JOHN D. HARRIS, LTJG, USNR
John Harris '40
John Daniel Harris was admitted to the Naval Academy from Ohio on June 25, 1936 at age 18 years 10 months.
He resigned from the Naval Academy on February 11, 1938 because he was “Deficient in studies, first term's work. Recommended to be dropped. Permitted to resign.”
Lucky Bag
John Daniel Harris is listed on the page titled “And Some We Knew.”
Loss
John was killed in action sometime on or after November 5, 1942 when the merchant ship he was aboard was torpedoed and sunk by a German submarine off Jan Mayen Island, approximately 350 miles northeast of Iceland. He survived the sinking, but the motor lifeboat he was aboard afterwards disappeared. He was a member of the ship's naval guard.
Other Information
From U-Boat.net:
At 13:33 hours on 4 November 1942 the unescorted William Clark (Master Walter Edward Elian) was hit on the port side amidships by one of three torpedoes from U-354 off Jan Mayen Island. It is possible that the ship was earlier attacked and damaged by bombs from a German Ju88 aircraft of II./KG 30. The torpedo struck in the engine room, disabling the engine, flooding the room and killing the five men on watch below. 66 of the eight officers, 33 crewmen and 30 armed guards (the ship was armed with one 5in, one 3in and eight 20mm guns) abandoned ship in three lifeboats. The U-boat missed the ship with a torpedo at 14.00 hours and hit her ten minutes later with a coup de grâce on the starboard side amidships. The Liberty ship broke in two forward of the midship house and sank in a few minutes.
The lifeboats stayed together with the motorboat towing the other two, but they became separated in moderate seas. 26 survivors in one lifeboat were picked up after three days by HMS St. Elstan (FY 240) (Lt R.M. Roberts, RNR) about 20 miles from the sinking position and landed at Reykjavik on 14 November. On 12 November, 15 survivors and two bodies in another boat were picked up by HMS Cape Palliser (FY 256) (Lt B.T. Wortley, RNR), but an armed guard died before they were landed at Akureyri and two men lost their legs due to exposure. The motorboat with the master and 22 other men was never seen again after they set sail for Iceland. A total of four officers, 14 crewmen and 13 armed guards were lost.
The William Clark had left Boston in convoy BX-35, joined convoy SC-99 in Halifax and arrived in Iceland on 19 September. She was one of ten vessels sent unescorted and alone on the Murmansk run due to the high losses in previous convoys, but none of them reached their destination.
From U-Boat.net post on SS William Clark:
Son of Mr.
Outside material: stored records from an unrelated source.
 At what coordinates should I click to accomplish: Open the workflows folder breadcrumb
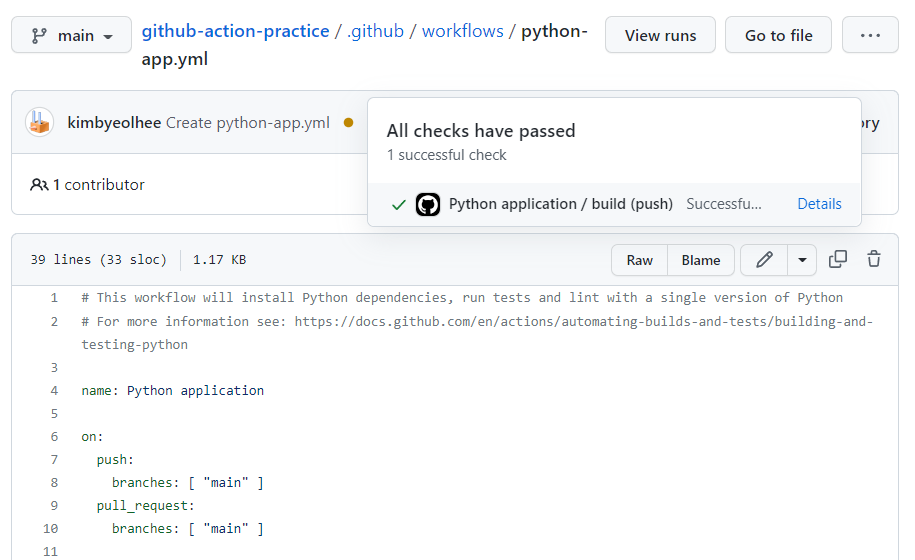pos(463,31)
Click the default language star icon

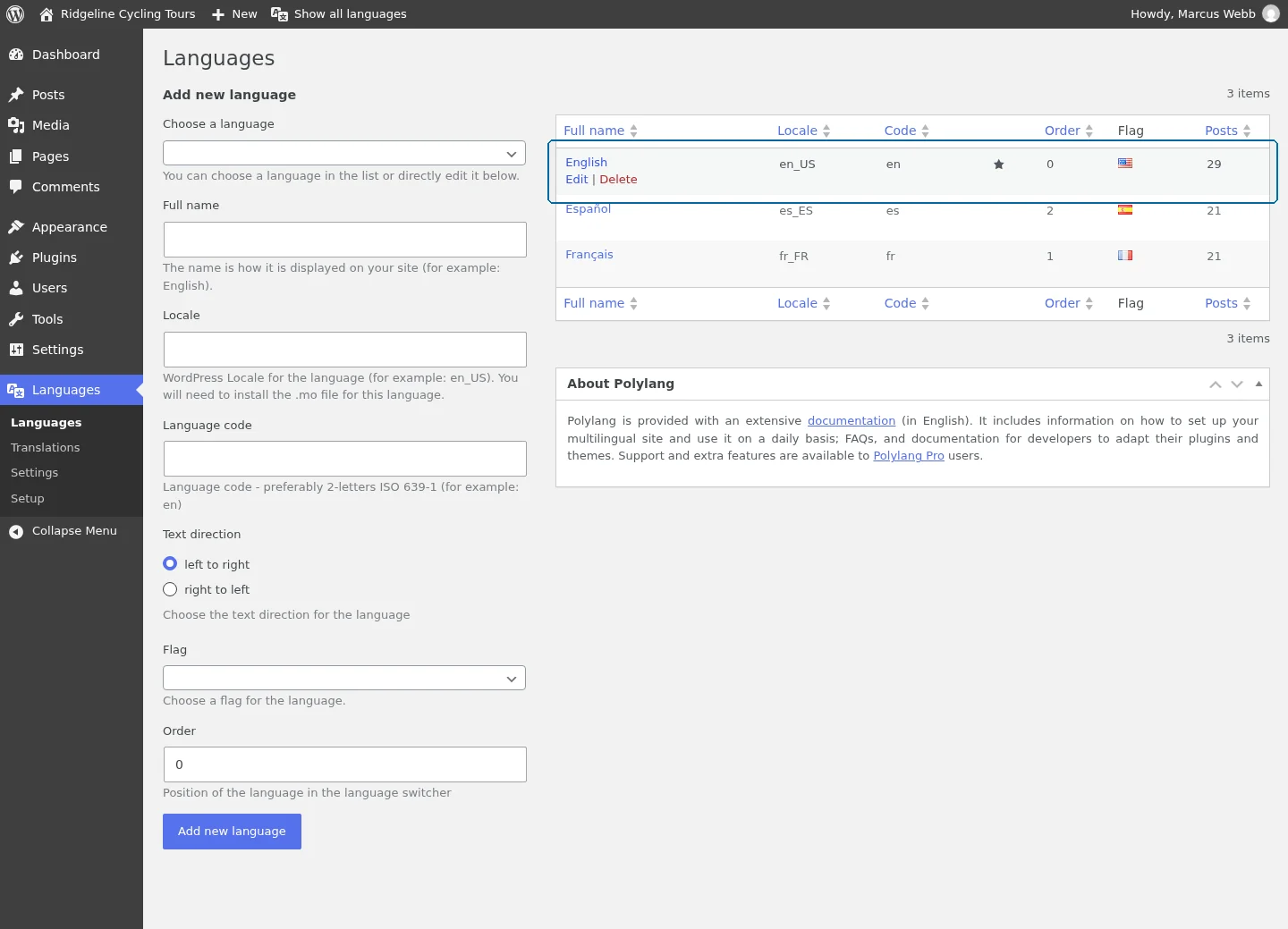pyautogui.click(x=999, y=165)
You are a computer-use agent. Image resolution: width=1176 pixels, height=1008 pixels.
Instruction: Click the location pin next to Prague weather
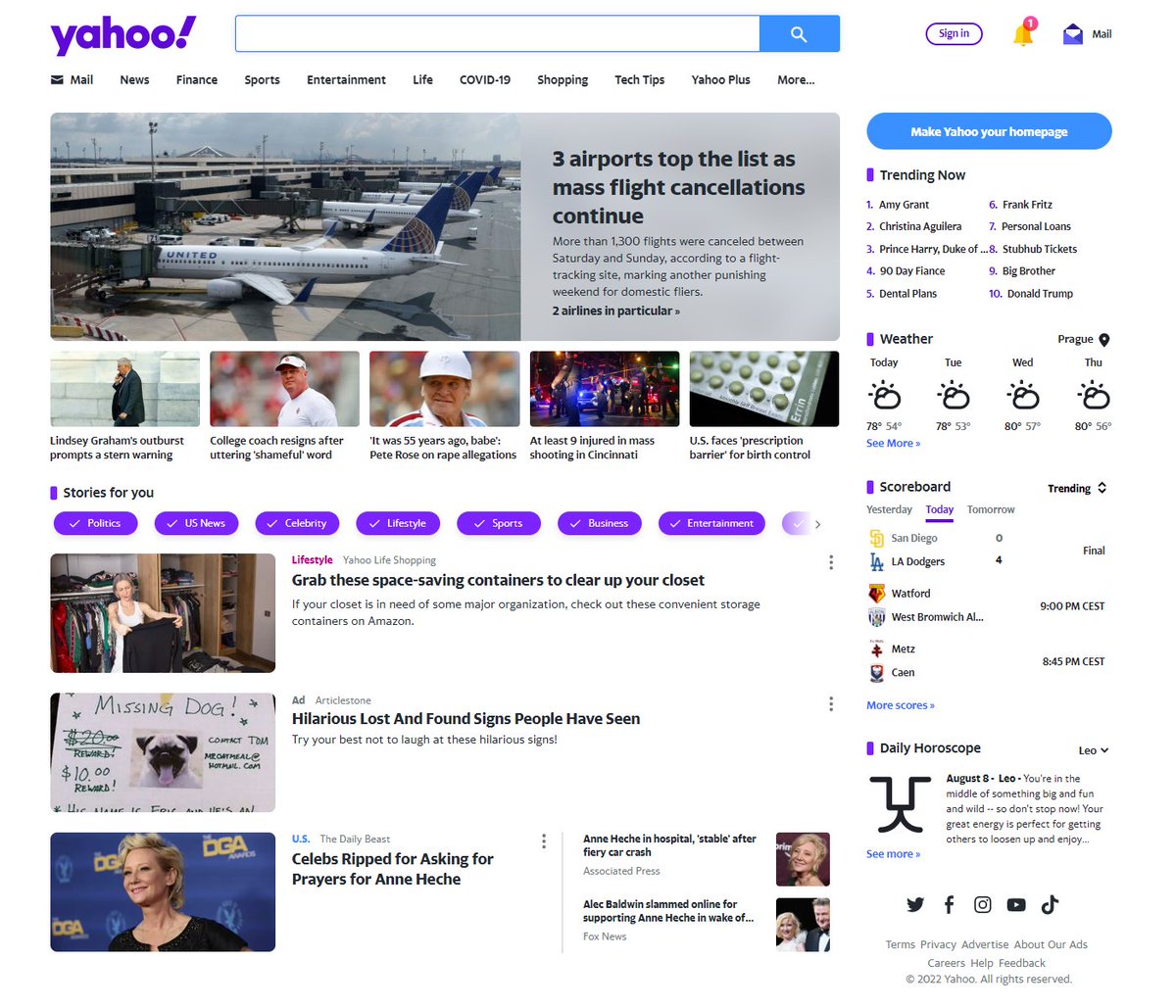tap(1106, 339)
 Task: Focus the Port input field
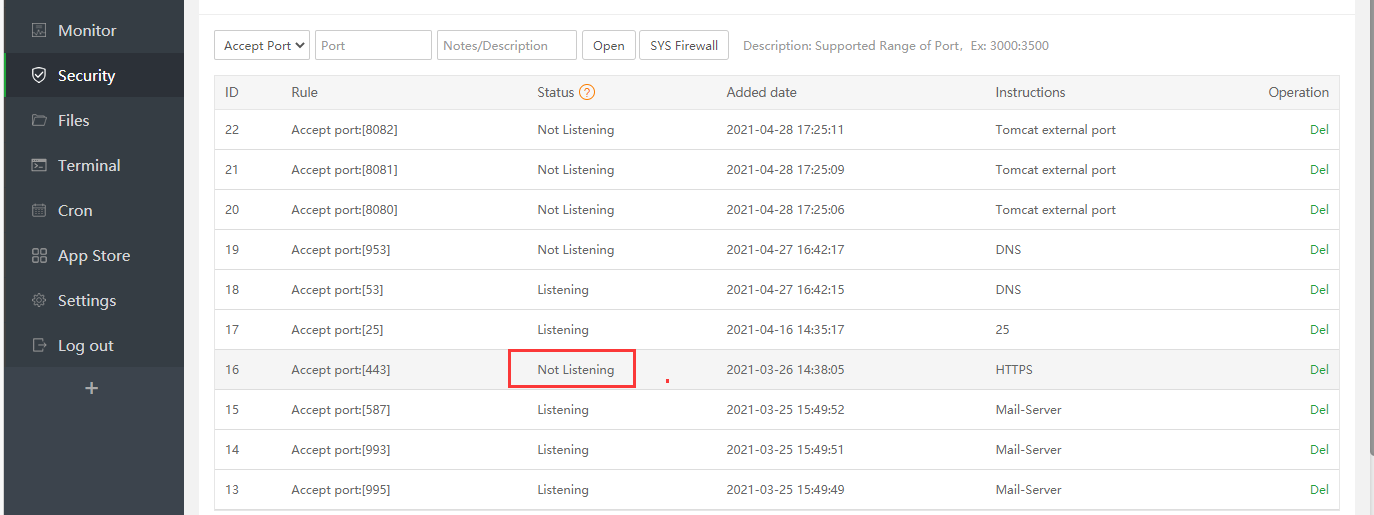pyautogui.click(x=373, y=45)
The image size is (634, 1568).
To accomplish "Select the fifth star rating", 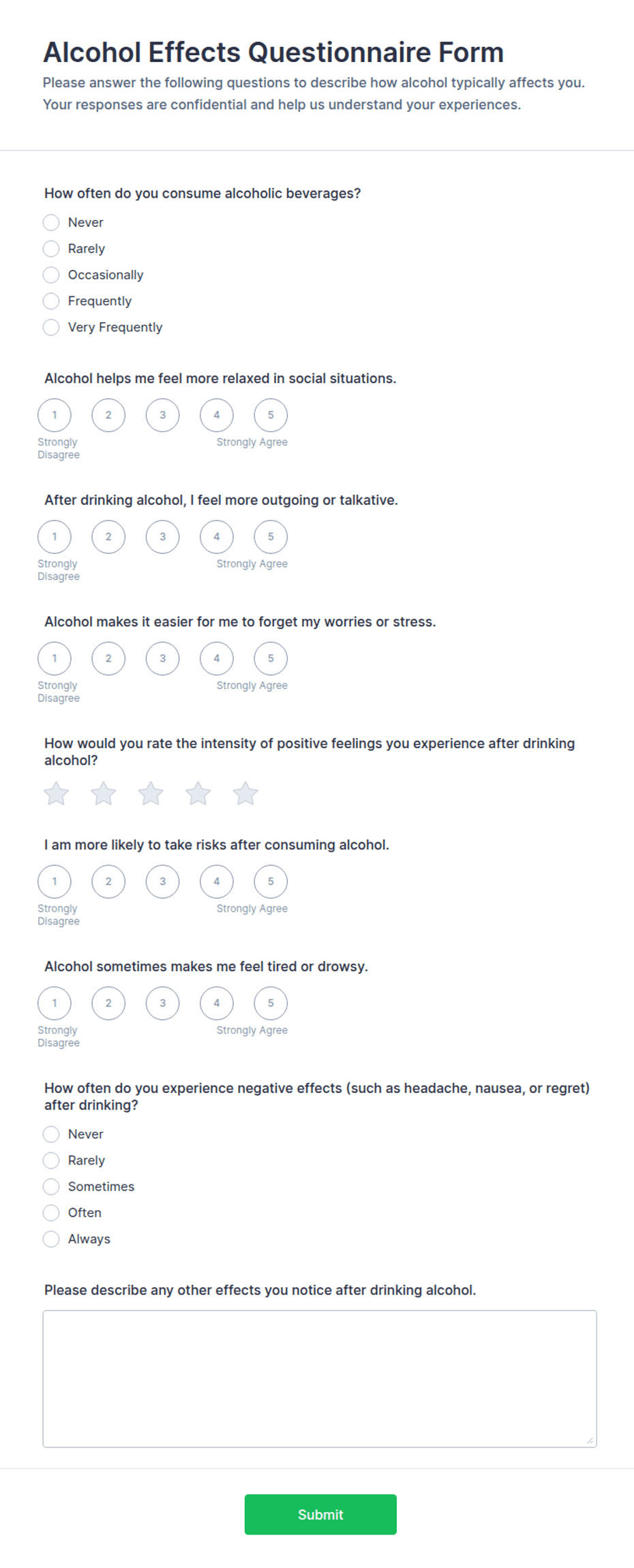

Iver Harris, of New Philadelphia, OH. He was one of the 23 occupants in the motorboat that was never seen again after the sinking of William Clark.
Other Information
From researcher Kathy Franz:
He graduated from New Philadelphia High School in 1935. He was appointed to the Naval Academy by U. S. Senator Vic Donahey.
His father Ivor was an accountant in a coal mine who later was president and general manager of La-Del Conveyor and Manufacturing Company which manufactured naval ordnance. His mother was Wilhelmina, brother David, sister Julian. In September 1945, Daniel’s family purchased the first memorial plaque for the Union Hospital fundraiser.
After leaving the Naval Academy he graduated from the University of Virginia in 1940 "and was summoned to duty 15 days later. He received a citation while serving on the cruiser Phoenix in the Pacific, but recently had been on duty in the Atlantic war zone." (The Evening Independent, December 29, 1942.)
He was listed as a LTjg in the 1943 edition of the Naval Reserve Officer Register.
His father was listed as next of kin; he was also survived by his mother, sister, and brother.
John is remembered at the Cambridge American Cemetery and Memorial.
The "Register of Commissioned and Warrant Officers of the United States Navy and Marine Corps" was published annually from 1815 through at least the 1970s; it provided rank, command or station, and occasionally billet until the beginning of World War II when command/station was no longer included. Scanned copies were reviewed and data entered from the mid-1840s through 1922, when more-frequent Navy Directories were available.
The Navy Directory was a publication that provided information on the command, billet, and rank of every active and retired naval officer. Single editions have been found online from January 1915 and March 1918, and then from three to six editions per year from 1923 through 1940; the final edition is from April 1941.
The entries in both series of documents are sometimes cryptic and confusing. They are often inconsistent, even within an edition, with the name of commands; this is especially true for aviation squadrons in the 1920s and early 1930s.
Alumni listed at the same command may or may not have had significant interactions; they could have shared a stateroom or workspace, stood many hours of watch together… or, especially at the larger commands, they might not have known each other at all. The information provides the opportunity to draw connections that are otherwise invisible, though, and gives a fuller view of the professional experiences of these alumni in Memorial Hall.